--- How to complete this task ---
Print exactly and only the lines that run from the one containing "Toggle the preview pane icon" through the end of the material, please, omitting pictures.

--- Provided material ---

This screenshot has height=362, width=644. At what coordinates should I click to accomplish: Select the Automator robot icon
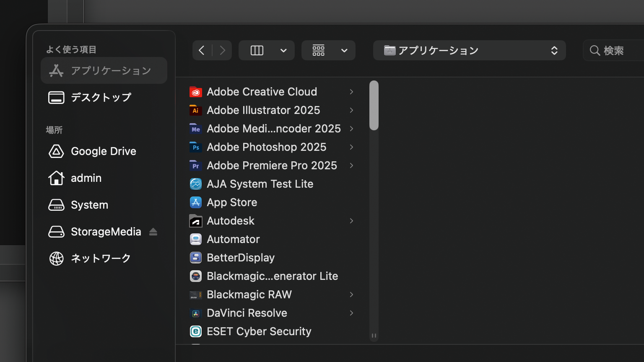coord(195,239)
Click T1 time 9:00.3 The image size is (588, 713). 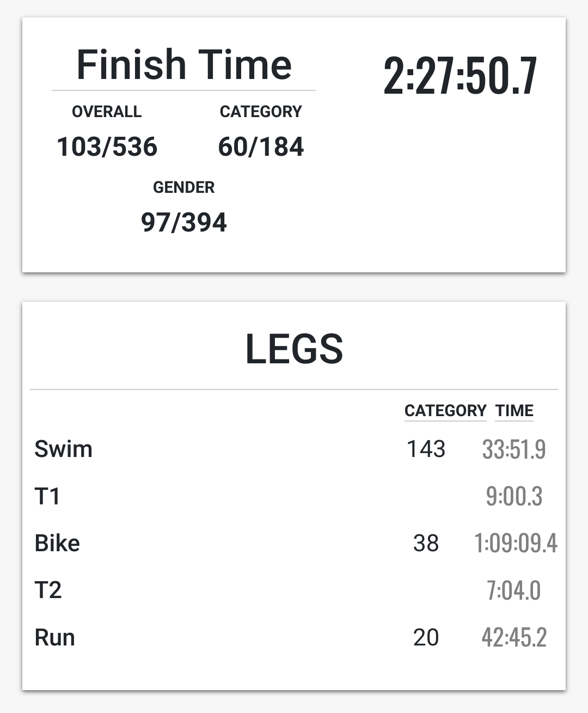coord(513,496)
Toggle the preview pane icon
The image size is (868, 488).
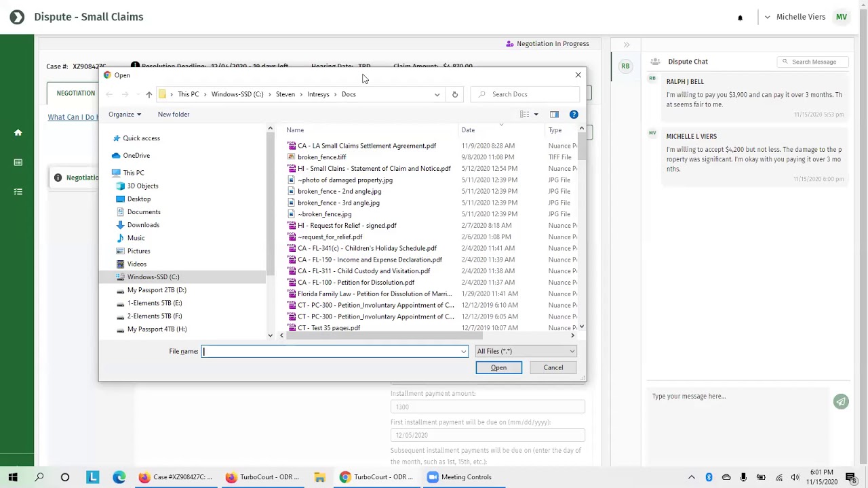[554, 115]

--- Exercise solution ---
Toggle the preview pane icon
The image size is (868, 488).
[554, 115]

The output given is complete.